Barry Rubin explains at the GLORIA Center some of the many things that are wrong with the Annapolis conference:
What would you do if your foreign policy agenda had these priorities:
* Get Arab and European support for solving the Iraq crisis.
* Mobilize Arab and European forces against a threat led by Iran and its allies, Syria, Hamas, and Hizballah.
* Get Iran to stop its campaign to get nuclear weapons.
* Reestablish American credibility toward friends and deterrence toward enemies.
* Reduce the level of Israel-Palestinian conflict.That pretty much describes the U.S. framework for dealing with the Middle East nowadays. The Annapolis conference is not going to contribute to these goals. The most likely outcome is either failure or a non-event portrayed as a victory because it took place at all. No one is going to say: We are so grateful at the United States becoming more active on Arab-Israeli issues that we are going to back its policy on other issues.
On the contrary, the conference is more likely to show the inability of the United States to produce results, thus undermining belief in U.S. leverage in the region in general. It shines the spotlight on the most divisive issue, the great excuse for not doing more to help U.S. efforts, raising its prominence. What most of Washington simply fails to understand is that any real demand for Palestinian or Arab concessions will be fodder for radical groups and frighten Arab regimes, pushing the latter away from support for America rather than toward it. And any Israeli concessions obtained by this process will not satisfy their demands either.
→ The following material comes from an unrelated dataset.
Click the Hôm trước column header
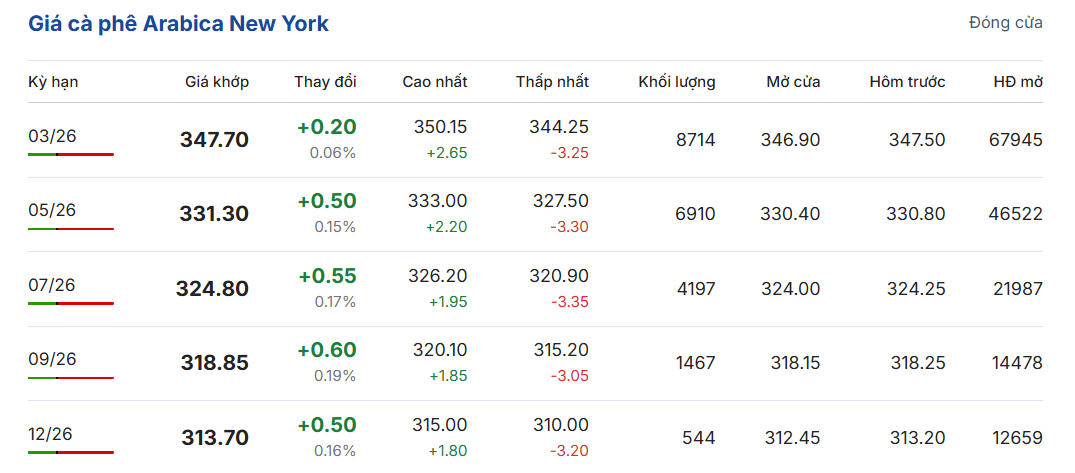Viewport: 1075px width, 473px height. pyautogui.click(x=907, y=82)
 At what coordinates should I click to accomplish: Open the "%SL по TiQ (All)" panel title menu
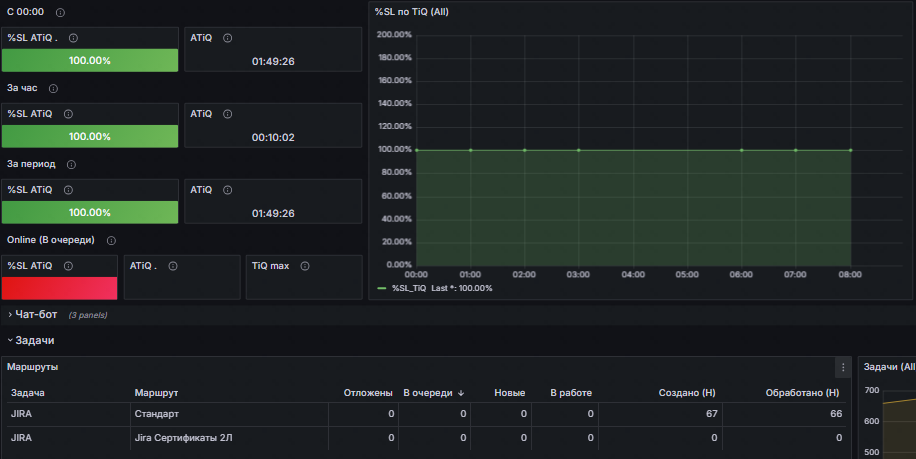[x=412, y=11]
Despite thousands of claims by lots of famous people, national leaders, and respected journals, solving the Arab-Israeli conflict will not make radical Islamism or terrorism go away. Would you like to know why? Because even if this issue could be solved””which isn’t about to happen for reasons requiring a different article””to do so would necessitate a compromise including an end to the conflict, acceptance of Israel, and compromises by the Arab side. These steps would inflame the extremists and make any Arab rulers who accepted it vulnerable to being called traitors. It would increase instability in the Arab world, also by removing the conflict as splendid excuse and basis for mobilizing support for the current rulers. Arab politicians understand this reality; most people in the West don’t.